Snapshot Repositories UI
Elasticsearch’s snapshot mechanism allows keeping a backup of data at a point in time, using an efficient incremental snapshotting mechanism.
With 7.2 we added a new Snapshot Repositories app to Kibana. This app allows you to register repositories using all the cloud and on-prem storage plugins. It also allows you to browse the repositories and snapshots that you've created. We plan to enhance this app with functionality for taking, restoring, and deleting snapshots in future releases.
Snapshot Repositories is released under Basic license.
Enhancements to Elasticsearch SQL
The ability to query Elasticsearch using SQL statements has just recently been made generally available as part of Elasticsearch 6.7 and is gaining popularity, in particular with those who are fluent in SQL but new to DSL and in scenarios of integration, including with BI tools, which frequently have built in integration through SQL. In line with its popularity, we keep expanding Elasticsearch’s SQL capabilities. Here are some of the things we added in 7.2:
- Geographical queries through SQL statements
- Median Absolute Deviation, which calculates the median of each data point’s deviation from the median of the whole sample, i.e. for random variable x it is median(|median(x)-xi|)
- CASE/WHEN/ELSE/END to define a set of if-else statements
The above SQL functionality is released under Basic license.
In 7.2 we have added Data Frames, a new plugin that allows you to pivot and aggregate your data from one or multiple indices to a single, separate index. This enables you to transform existing indexed data for specific use-cases. For example, you can now summarize users’ behaviors and gain new insights using a data frame pivot transform.
Data frames are available under Basic license.
HTML Strip Processor
The HTML Strip Processor simply replaces all HTML tags with “\n”. This operation means the _source field contains text that is more readable to humans. If you want to display the source data but not as an HTML, this new processor will probably save you some development time. It’s a fairly frequent case, so we decided to include it in the product.
OpenID Connect Realm
In today’s software world security is a top priority. Unfortunately, security needs sometimes end up burdening users, e.g. by requesting users to authenticate separately to different systems. To avoid that, modern software systems use authentication layers to allow users to roam freely between various systems while automatically identifying themselves to every new system they access and retaining their permissions.

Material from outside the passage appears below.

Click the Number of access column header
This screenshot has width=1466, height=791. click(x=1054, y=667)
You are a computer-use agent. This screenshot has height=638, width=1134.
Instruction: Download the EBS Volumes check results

So what is OpenID Connect? OpenID Connect is a commonly used authentication layer on top of oAuth2. oAuth2 is a protocol that allows third-party applications to grant limited access to an HTTP service. OpenID Connect is the authentication backbone used by Okta, Google and others, to allow users to authenticate in the background when moving between connected systems.
OpenID Connect (OIDC) support is widely adopted by enterprise systems, so the newly added support in Elasticsearch and Kibana provides many of our customers with new (but commonly asked for) choices of how to secure their stack.
OpenID support is provided under Platinum license.